There are many classics on this list and it is hard to create a list of the best books of all time and not mention them. There will be some classics that didn’t make my list and that came down to my personal preference.

Making this list was difficult partly because it is hard to justify removing some of the books on the list and adding more recent books. Should The Hunger Games have made the list?
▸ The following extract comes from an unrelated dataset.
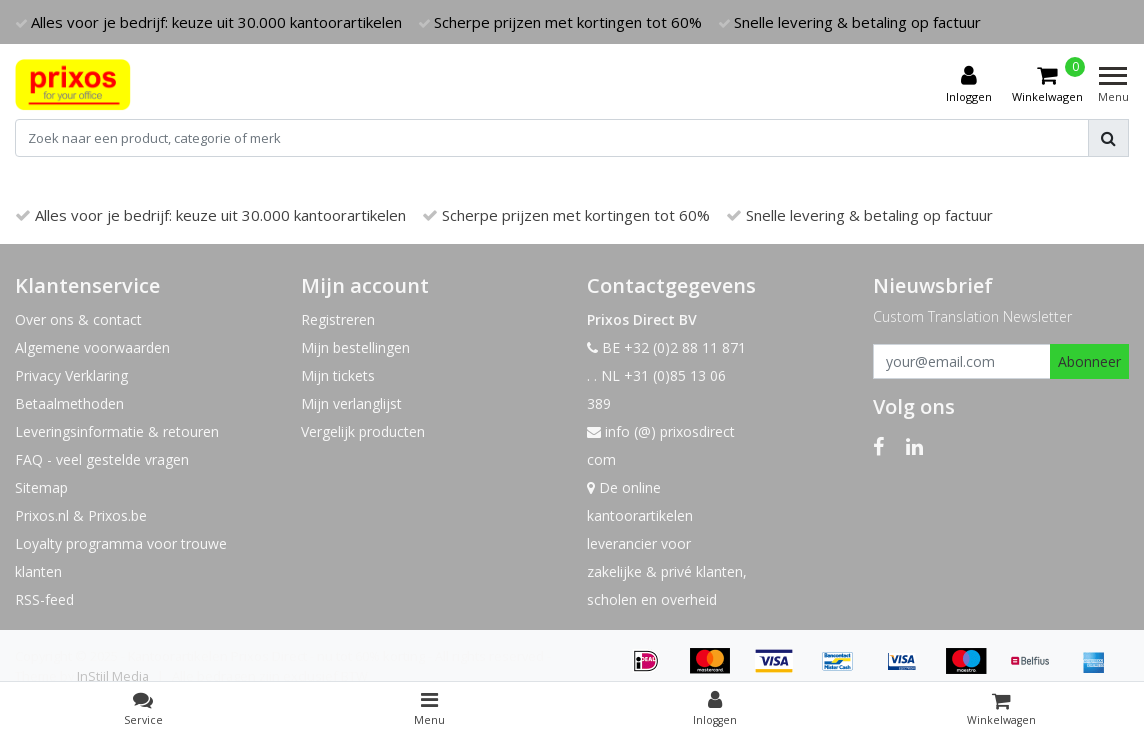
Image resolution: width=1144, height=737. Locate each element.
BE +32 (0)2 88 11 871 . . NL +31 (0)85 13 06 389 (666, 375)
That is a question that is going to get a bunch of different answers but ultimately, it checks off all of the boxes to be considered one of the best books of all time.

Conclusion

No list is perfect and I imagine I forgot some contemporary classics or modern novels that should have made the list. Older novels also tend to be highly regarded and tend to have biases. Even then, it is hard not to include books that shaped authors that came after them.